Mr Benn told the Cabinet preparations had been made to resist any protest invasion at Burghfield, where Polaris nuclear missile warheads were manufactured. His permanent secretary had already sent a note to 10 Downing Street, saying all the conventional explosives and fissile (radioactive) materials used to make the weapons were being moved into the maximum-security magazines and bunkers in the factory's fortified core.
Any protesters who managed to penetrate the perimeter and outer defences would be blasted by firemen's hoses and have police dogs set on them.

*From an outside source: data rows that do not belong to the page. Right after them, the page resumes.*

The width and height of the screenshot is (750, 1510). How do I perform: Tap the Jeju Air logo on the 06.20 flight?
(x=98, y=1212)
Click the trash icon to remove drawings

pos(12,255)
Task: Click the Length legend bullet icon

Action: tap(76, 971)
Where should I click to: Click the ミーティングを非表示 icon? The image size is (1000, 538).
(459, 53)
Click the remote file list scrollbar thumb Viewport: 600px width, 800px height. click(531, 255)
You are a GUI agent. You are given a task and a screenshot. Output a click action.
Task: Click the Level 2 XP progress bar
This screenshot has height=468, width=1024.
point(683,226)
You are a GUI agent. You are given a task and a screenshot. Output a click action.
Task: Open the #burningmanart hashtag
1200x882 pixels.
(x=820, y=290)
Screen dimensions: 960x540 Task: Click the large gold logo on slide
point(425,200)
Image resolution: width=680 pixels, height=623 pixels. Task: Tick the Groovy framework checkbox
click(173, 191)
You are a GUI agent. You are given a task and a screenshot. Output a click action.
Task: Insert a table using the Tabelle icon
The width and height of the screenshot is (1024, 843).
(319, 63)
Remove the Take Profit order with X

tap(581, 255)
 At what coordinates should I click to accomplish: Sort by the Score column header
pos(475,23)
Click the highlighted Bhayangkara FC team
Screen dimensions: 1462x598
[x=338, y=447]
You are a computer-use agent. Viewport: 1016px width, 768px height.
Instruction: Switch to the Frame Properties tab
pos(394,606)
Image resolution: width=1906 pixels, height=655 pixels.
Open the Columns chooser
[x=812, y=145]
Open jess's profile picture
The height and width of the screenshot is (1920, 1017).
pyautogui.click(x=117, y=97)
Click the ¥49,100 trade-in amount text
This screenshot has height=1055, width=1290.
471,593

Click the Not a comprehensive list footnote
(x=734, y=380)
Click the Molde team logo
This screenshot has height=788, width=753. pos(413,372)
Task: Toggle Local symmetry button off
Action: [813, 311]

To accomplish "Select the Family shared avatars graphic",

But the Prime Minister was unconvinced, and urgent talks were held between ministers on the day before the 12 Aprilmarch, both within Cabinet and outside it. With three forces involved - the AWRE's, the Ministry of Defence's force and the civilian, Thames Valley force - he complained to Cabinet that the ultimate responsibility for controlling any attempted invasion by protesters was unclear. He ordered his Home Secretary, James Callaghan, to meet Mr Benn and the Defence Secretary, Denis Healey. He insisted military helicoptors should be put on stand-by to ferry in extra police and even troops if needed.
Mr Callaghan warned the Cabinet that extreme left-wing foreign students, especially West Germans, were likely to infiltrate the march, intent on provoking confrontation.
He blamed them for the "new and more violent tactics", seen at the Grosvenor Square demonstration. In the end, the march was more heavily policed than ever before and there was little disorder.